Hyperbole aside, Vincent Valentine's solo adventure does everything in the most average and predictable way possible. You'll wish the game was supported by TiVo – and that's already considering the fact that it lets you skip cutscenes! While the cameos are fun (seeing Reeve and Cait-Sith back in action is nice) and the opening FMV features the same amount of visual appeal as Advent Children did, most everything else is an exercise in listening to painful, rigorous pablum. Oh, and about those cameos, it's all you're really going to get. This is truly a Vincent story – and that's fine if you really, really like Vincent – but an almost completely new (and boring) cast of characters shifts focus away from the main storyline of the series.

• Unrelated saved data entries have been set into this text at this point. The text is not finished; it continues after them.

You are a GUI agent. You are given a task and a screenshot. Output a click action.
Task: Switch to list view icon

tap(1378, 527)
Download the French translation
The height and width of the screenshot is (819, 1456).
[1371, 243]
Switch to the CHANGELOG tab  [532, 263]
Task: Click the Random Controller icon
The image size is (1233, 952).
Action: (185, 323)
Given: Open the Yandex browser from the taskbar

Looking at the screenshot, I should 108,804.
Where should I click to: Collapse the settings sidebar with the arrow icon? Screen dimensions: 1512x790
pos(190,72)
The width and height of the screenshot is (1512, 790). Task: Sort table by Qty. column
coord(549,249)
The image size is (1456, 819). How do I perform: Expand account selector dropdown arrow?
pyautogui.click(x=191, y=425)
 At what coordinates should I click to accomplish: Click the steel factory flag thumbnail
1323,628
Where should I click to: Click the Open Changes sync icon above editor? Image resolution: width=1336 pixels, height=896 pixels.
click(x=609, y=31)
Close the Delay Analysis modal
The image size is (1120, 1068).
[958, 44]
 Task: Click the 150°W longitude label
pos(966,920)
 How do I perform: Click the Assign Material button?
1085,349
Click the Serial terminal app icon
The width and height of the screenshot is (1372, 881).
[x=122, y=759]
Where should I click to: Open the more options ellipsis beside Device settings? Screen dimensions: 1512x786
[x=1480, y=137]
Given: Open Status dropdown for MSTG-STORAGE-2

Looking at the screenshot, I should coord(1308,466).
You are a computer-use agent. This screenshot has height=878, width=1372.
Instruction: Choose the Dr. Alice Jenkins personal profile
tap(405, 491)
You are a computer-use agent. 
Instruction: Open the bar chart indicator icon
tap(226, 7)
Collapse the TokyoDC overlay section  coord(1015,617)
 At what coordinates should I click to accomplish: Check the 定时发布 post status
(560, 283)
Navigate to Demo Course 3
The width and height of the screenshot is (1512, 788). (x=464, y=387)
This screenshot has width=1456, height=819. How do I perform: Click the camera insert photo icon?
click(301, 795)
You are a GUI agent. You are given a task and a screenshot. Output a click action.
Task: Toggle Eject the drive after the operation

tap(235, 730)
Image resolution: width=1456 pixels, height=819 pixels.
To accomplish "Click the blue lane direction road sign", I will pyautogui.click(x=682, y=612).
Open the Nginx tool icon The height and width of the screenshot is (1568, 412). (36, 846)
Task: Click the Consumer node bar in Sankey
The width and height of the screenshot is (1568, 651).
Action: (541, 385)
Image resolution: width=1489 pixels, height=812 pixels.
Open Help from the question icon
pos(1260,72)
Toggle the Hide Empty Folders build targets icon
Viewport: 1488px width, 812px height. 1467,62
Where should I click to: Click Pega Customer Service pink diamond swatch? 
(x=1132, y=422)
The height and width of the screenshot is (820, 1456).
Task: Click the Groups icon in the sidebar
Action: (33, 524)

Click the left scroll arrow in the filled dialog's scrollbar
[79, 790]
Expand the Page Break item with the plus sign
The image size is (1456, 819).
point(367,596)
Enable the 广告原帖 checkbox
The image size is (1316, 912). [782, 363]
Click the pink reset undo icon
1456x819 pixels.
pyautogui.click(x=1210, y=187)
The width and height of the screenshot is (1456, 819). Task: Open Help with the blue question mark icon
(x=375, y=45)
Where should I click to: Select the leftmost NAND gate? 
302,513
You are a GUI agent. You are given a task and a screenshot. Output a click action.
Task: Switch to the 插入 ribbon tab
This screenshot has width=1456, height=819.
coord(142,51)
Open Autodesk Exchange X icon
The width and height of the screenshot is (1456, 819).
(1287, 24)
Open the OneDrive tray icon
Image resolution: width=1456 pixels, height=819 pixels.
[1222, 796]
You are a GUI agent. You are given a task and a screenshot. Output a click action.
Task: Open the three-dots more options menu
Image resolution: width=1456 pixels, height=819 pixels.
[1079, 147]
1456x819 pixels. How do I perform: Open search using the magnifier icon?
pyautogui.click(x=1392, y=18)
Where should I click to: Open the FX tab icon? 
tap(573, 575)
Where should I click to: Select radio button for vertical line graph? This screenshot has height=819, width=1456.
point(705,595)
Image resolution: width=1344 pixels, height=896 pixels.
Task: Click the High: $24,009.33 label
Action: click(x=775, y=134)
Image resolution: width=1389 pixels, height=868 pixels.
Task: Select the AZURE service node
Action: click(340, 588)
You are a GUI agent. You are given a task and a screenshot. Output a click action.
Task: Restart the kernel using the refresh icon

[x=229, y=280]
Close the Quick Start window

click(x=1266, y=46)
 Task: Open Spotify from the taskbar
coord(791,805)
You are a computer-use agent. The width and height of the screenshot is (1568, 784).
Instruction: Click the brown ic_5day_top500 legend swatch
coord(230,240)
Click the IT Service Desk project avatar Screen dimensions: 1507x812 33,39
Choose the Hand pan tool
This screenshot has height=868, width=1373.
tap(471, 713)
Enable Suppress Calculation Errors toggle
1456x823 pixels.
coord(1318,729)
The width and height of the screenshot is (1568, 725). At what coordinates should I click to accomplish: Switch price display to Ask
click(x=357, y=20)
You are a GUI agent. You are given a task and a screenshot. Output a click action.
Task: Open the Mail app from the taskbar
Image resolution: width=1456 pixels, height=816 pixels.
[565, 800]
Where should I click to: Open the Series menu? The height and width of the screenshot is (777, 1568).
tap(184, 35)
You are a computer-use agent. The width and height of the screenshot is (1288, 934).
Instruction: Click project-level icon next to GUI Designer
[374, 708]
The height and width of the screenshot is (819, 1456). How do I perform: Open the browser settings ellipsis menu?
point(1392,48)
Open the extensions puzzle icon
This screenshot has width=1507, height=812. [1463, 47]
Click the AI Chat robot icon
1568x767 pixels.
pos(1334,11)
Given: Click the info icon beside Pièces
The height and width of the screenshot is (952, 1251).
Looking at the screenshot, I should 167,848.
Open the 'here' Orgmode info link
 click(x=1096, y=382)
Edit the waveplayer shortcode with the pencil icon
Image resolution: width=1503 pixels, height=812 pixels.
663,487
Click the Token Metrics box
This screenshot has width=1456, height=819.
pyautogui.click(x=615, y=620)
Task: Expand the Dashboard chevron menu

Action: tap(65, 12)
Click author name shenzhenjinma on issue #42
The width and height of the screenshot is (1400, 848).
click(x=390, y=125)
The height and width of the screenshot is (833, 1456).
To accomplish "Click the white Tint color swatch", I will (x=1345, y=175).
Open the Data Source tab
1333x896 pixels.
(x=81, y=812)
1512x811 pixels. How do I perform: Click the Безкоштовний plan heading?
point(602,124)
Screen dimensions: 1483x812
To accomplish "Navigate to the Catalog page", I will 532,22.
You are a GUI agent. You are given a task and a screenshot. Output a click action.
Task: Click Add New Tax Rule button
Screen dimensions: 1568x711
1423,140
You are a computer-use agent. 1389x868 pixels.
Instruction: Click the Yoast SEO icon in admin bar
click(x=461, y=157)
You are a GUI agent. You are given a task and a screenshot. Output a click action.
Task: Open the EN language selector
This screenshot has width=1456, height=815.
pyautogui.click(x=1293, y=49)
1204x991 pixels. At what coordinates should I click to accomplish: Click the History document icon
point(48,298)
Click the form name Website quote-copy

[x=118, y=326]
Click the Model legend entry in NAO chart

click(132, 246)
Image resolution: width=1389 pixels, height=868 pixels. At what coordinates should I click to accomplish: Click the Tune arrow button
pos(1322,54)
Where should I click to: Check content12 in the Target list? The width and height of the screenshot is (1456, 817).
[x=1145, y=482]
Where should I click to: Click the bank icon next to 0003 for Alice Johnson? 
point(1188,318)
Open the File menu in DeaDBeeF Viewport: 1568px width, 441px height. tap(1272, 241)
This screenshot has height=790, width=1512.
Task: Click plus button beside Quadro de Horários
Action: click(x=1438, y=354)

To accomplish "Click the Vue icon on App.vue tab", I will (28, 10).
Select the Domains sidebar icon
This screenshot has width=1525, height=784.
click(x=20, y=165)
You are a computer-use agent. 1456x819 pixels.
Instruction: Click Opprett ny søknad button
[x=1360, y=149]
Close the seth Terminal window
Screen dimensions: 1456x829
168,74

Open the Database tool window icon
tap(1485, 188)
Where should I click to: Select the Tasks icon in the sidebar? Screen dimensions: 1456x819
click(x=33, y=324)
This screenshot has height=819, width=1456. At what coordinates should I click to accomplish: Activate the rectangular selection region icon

It would be cool if the gameplay was at least up to snuff, but Dirge of Cerberus once again proves that Japanese developers just cannot get a handle on the FPS. In fact, the game is better played in its third-person mode, especially considering the extensive use of close combat. Speaking of which, that isn't all it's cracked up to be, either. Early comparisons to Devil May Cry 3 turn out to be like foil-wrapped dog feces to a scrumptious Hershey's bar. You have a total of two combos – one for ground attacks and one for air attacks – and both are mapped to the circle button. That's it. All you do is hit the circle button with no regard for the intricate strategy required by a game like DMC3. What's worse is that it's usually more effective than killing enemies with guns, so you'll probably end up using it a lot.
Of course, you'll have to pull out your side arms at some point and that alternates between being more fun and more frustrating. There's certainly more variety in the sense that you can find at least three different guns (the basic pistol, a machine gun, and a rifle) and upgrade all of them in several aspects. If there is something that DoC has going for it, it is this – the integrated RPG aspects. Guns have slots for add-ons, barrels of varying length (power vs. accuracy), and even materia that allows access to the use of spells in battle. Enemies have hit points and each successful attack elicits a damage number floating above their head just as it would in any other traditional role-player. Vincent has HP and other stats which can be upgraded at the end of each level (or calculated whenever you die, so you'll be more powerful the next time you make an attempt). These aspects do add a little something extra to the game and when you're popping potions and ethers in the middle of an intense fire fight you, just for a moment, wonder why the traditional Final Fantasy games couldn't be this cool. Then you realize what you're playing and the dull level design and gameplay mechanics drag the experience down. If only the RPG elements belonged to a better game, they might be worth copying.
It should be noted that a few changes for the better were made in bringing the game to the Western world. The online multiplayer was taken out (yes, this is a good thing, because the main game can already be frustrating enough) and those missions were replaced with bonus single-player ones that can be found in the extras. Also, enhanced difficulty options and the ability to use a USB keyboard/mouse with the game do make it slightly more appealing. Dirge of Cerberus is a cakewalk on the normal difficulty, but it does become more challenging on hard with manual aim. The only complaint I have with that is that bosses gain far too many extra hit points so unless you change Vincent into his Galerian Beast form and just go to town on them, they take forever to bring down.
Dirge of Cerberus is just a completely average game and while I can see some people being able to run through it on fan service and curiosity alone, it's just very hard to recommend with so many great games coming down the pipe. Now I just wish Square-Enix would stop dicking around with spin-offs and spend that cash on a proper remake/sequel for the original Final Fantasy 7.